The GWHD dataset stands out as the largest open-source labeled dataset currently available for field plant phenotyping, focusing on wheat head detection. A statistical evaluation reveals a skewed Gaussian distribution in bounding box dimensions, affirming the variation across sub-datasets which reflects real-world diversity. Compared to existing datasets such as MinneApple and MS COCO, the GWHD dataset offers a unique complexity with high occurrence of overlapping and occluded wheat heads.

Practical Implications for Phenotyping and Image Acquisition

The dataset provides crucial guidelines for image acquisition, emphasizing stages where wheat heads are fully emerged and upright. For accurate wheat head density estimation, a near-nadir viewing direction and appropriate camera height are recommended to limit head overlap and increase sample area. These guidelines are essential for minimizing errors in phenotype evaluation and ensuring the collected data are robust for phenotyping research.
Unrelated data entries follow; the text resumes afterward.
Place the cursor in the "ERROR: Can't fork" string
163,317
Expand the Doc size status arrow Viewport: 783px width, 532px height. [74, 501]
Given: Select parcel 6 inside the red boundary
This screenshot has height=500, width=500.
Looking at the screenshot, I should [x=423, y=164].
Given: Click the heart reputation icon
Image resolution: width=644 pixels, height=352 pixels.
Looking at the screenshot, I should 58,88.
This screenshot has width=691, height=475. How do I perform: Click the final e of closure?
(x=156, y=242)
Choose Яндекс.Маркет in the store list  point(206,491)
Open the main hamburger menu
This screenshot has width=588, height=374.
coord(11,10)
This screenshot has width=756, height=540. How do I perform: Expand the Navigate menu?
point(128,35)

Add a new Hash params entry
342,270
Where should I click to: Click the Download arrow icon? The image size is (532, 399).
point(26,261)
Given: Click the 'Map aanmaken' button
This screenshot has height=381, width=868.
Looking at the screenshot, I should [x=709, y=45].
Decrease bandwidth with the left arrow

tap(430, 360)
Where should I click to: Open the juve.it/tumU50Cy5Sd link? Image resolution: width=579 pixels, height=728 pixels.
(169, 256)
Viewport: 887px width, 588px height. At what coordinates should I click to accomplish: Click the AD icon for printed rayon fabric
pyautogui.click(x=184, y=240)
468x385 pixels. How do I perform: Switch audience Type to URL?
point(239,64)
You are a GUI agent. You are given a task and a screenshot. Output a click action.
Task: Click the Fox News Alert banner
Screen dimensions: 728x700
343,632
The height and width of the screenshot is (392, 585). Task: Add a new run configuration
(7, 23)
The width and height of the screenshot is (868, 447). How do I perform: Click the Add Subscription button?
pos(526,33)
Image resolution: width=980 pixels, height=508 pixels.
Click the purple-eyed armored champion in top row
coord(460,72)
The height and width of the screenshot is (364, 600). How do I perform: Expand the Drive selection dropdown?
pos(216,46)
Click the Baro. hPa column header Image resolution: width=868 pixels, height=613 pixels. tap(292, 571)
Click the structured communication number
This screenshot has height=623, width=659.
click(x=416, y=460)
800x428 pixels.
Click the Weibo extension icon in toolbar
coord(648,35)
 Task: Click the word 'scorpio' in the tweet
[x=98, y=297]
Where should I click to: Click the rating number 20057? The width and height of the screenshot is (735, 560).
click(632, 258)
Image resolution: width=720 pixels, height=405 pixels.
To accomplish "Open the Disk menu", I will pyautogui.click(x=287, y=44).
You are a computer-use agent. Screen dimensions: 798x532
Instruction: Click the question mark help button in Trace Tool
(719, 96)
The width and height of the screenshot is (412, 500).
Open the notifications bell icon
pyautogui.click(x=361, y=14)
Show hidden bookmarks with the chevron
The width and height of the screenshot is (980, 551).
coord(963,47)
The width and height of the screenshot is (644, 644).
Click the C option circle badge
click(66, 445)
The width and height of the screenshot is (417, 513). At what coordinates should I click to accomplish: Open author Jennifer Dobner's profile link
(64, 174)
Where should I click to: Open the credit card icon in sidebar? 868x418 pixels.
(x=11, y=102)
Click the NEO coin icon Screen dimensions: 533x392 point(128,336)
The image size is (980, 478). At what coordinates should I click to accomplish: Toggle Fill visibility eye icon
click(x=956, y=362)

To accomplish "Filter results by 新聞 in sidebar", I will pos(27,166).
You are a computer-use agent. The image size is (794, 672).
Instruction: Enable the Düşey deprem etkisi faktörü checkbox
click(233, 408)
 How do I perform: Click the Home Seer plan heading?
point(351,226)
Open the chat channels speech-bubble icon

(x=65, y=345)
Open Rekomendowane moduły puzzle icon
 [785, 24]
FAIR Principles and Future Dataset Expansion

Adhering to FAIR principles (Findable, Accessible, Interoperable, and Reusable) is pivotal. The paper outlines a standardized set of metadata essential for harmonization and broad data application, advocating for comprehensive data contextualization. Future expansion of the GWHD dataset is encouraged to increase genetic and geographic diversity and address current regional representation gaps. Such expansion would enhance its utility in wheat breeding, classification, and segmentation tasks.

Concluding Thoughts and Contributions

The GWHD dataset serves as a foundation for improved methods in wheat head detection, potentially influencing various agronomic practices. Its large-scale collaborative nature and commitment to FAIR principles mark significant progress toward standardized phenotyping methods. The paper foresees advancements spurred by an open machine learning competition designed to benchmark detection methods, fostering an inclusive environment for innovation and collaboration in the field of plant phenotyping.